A driver at the wheel of a coach that overturned in Norfolk on Christmas Eve, injuring 19 elderly passengers, has been spared a driving ban.
Gerald Calver, 52, was driving the coach when it crashed on the A140 at Horsham St Faith, near Norwich.
Appearing before Norwich magistrates, Calver, of Glebe Way, Mendlesham, Suffolk admitted careless driving.
His licence was endorsed with six penalty points, and he was fined £375 with £85 costs and a £15 surcharge.
Calver had volunteered to work over the Christmas period, driving mostly elderly passengers on a "turkey and tinsel" break, the court heard.
He was driving 48 passengers back from Sheringham to the Holiday Inn at Norwich International Airport when the crash happened at about 1540 GMT, closing the road for six hours.

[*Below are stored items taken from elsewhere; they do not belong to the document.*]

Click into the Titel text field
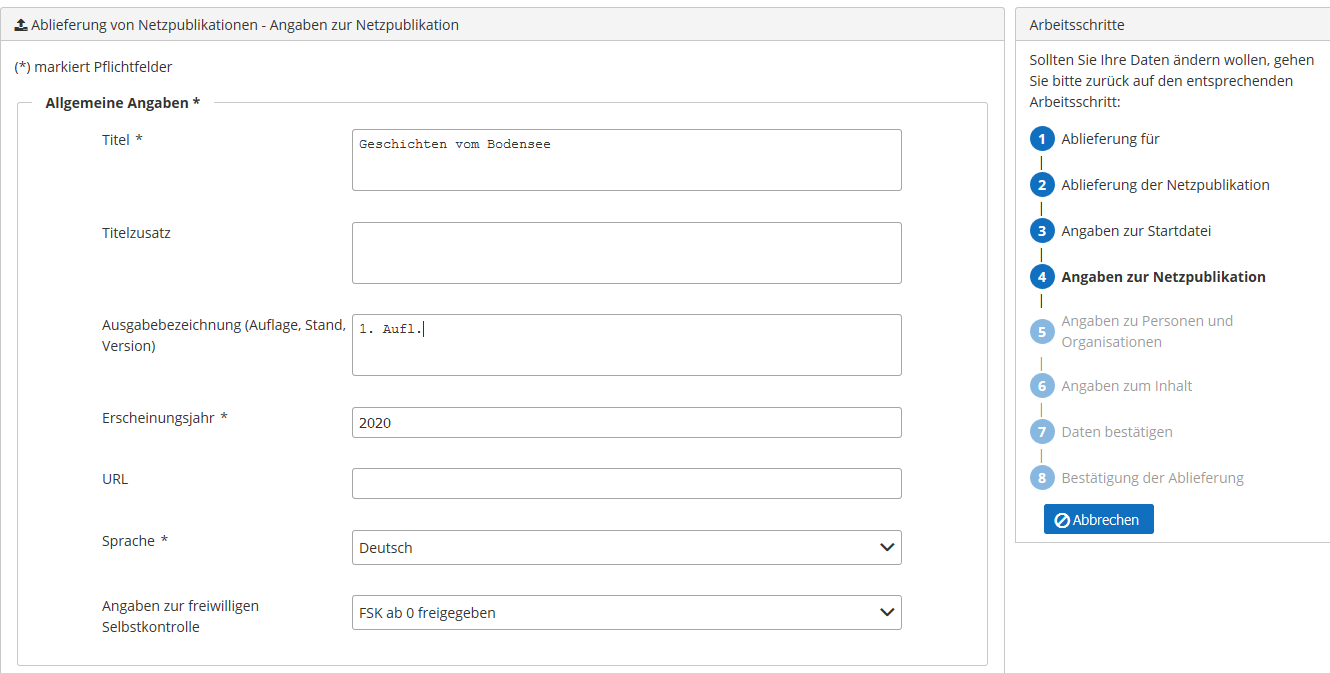 click(627, 160)
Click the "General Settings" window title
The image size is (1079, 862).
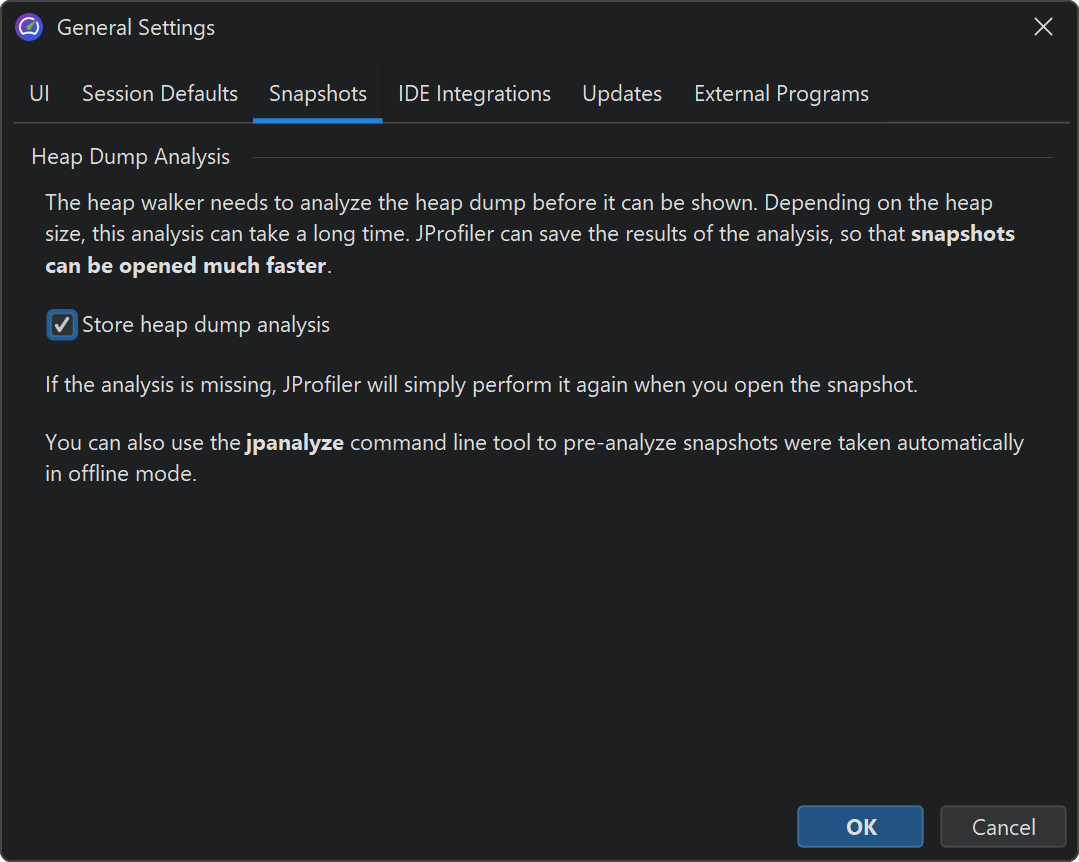point(136,28)
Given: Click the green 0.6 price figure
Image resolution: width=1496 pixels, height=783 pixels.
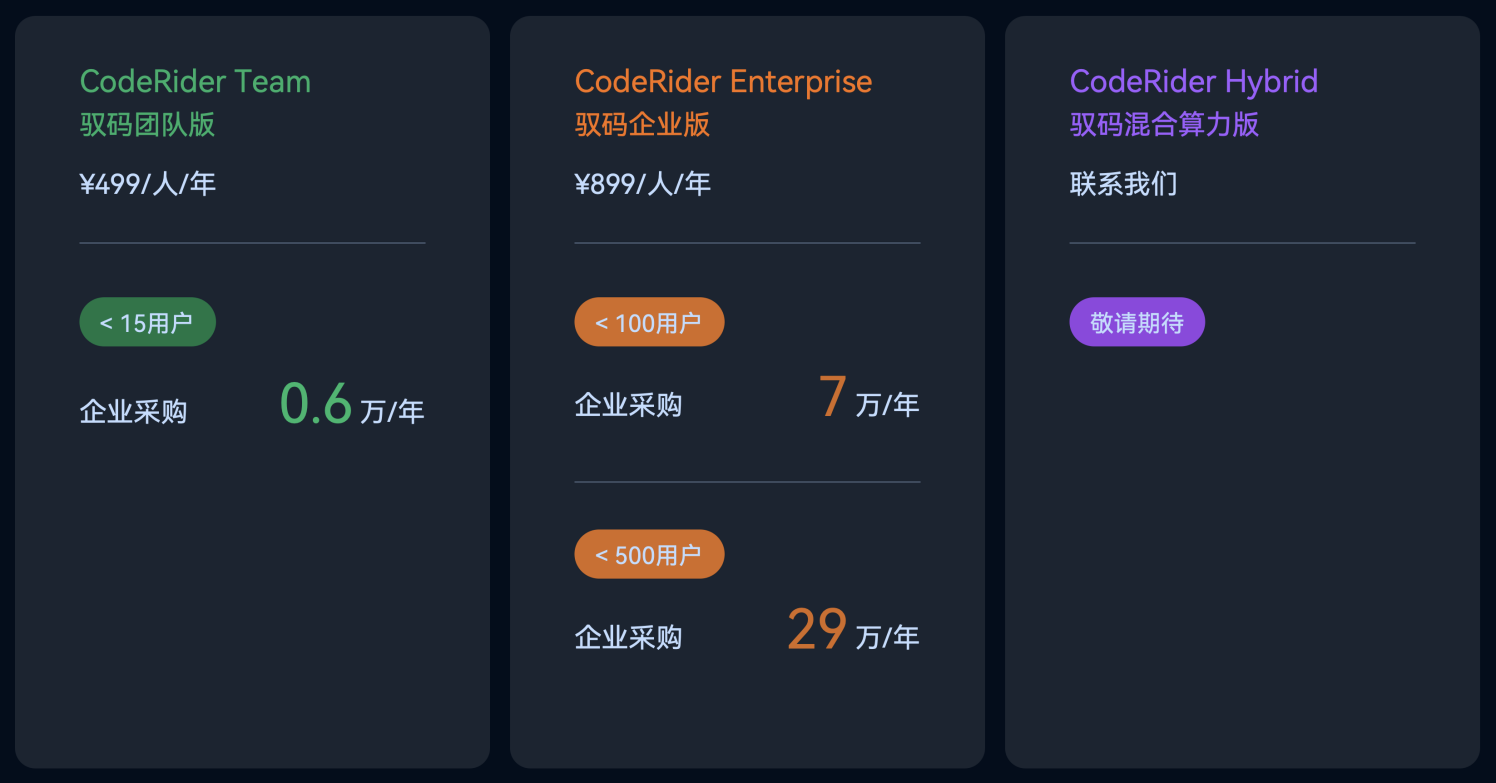Looking at the screenshot, I should [316, 403].
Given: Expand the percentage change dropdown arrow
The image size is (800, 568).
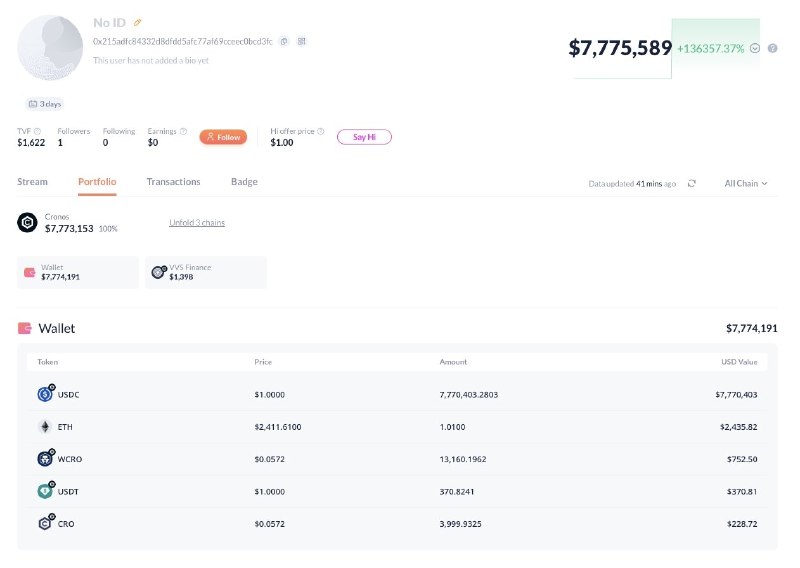Looking at the screenshot, I should pos(755,48).
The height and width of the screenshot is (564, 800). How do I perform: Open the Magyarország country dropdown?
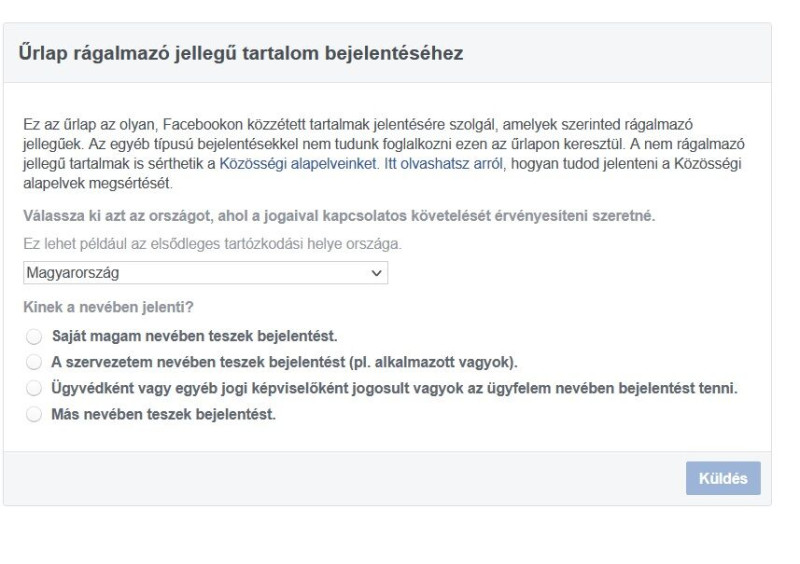coord(206,273)
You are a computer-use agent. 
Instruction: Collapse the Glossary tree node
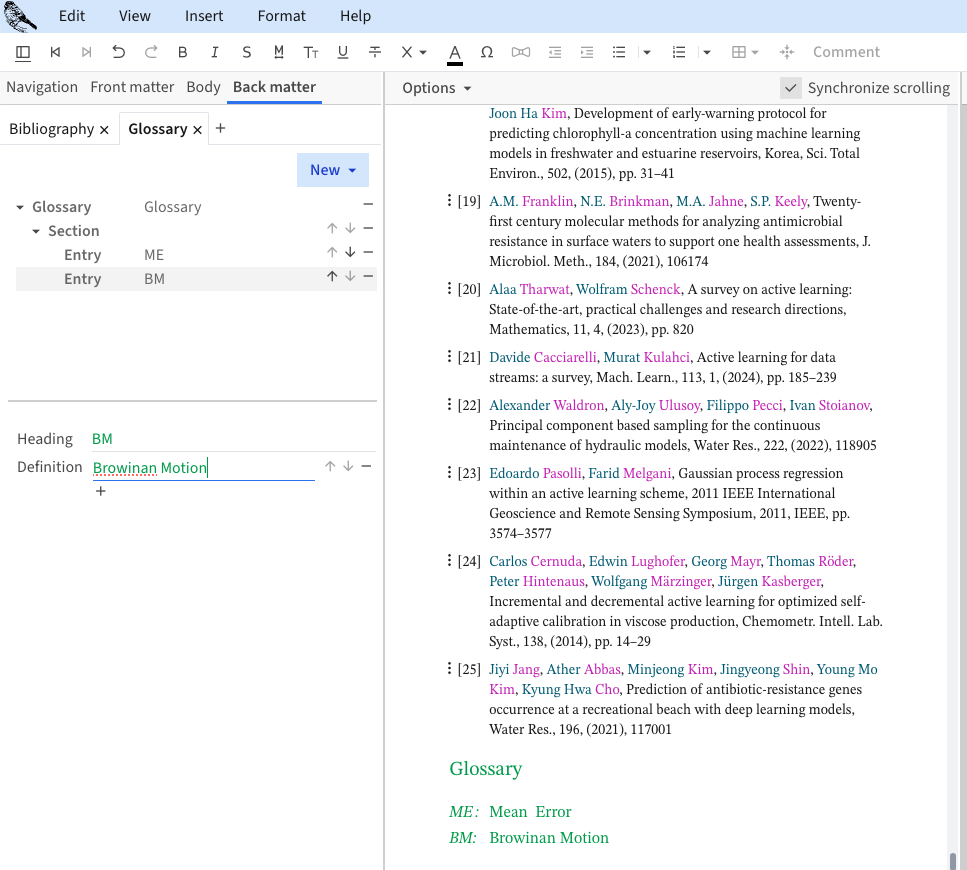tap(21, 207)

Five people were seriously injured in the crash.
The court heard Calver, who was not hurt, could not remember what happened in the crash but was taken to hospital where he was found to have a high temperature and flu.
His coach's tachograph showed he had been speeding earlier on the journey, but the court heard speed was not a factor in the crash, which happened at 12mph.
Magistrates heard Calver, who had driven for Mendlesham-based coach company Galloway Travel for 25 years, had two previous speeding convictions.
But he escaped a driving ban after pleading extreme hardship.
Calver told the court he had to care for his elderly father and his ex-partner's child with special needs.
David Cattermole, traffic manager for Galloway Travel, said Calver was a valued employee, but that he would have to sack him if he lost his driving licence.
Janet Evans-Jones, chairman of the bench, told Calver his offence had not been at the lower end of the scale, and that he had been speeding before the crash.
"You said you felt unwell but continued to drive," she told him.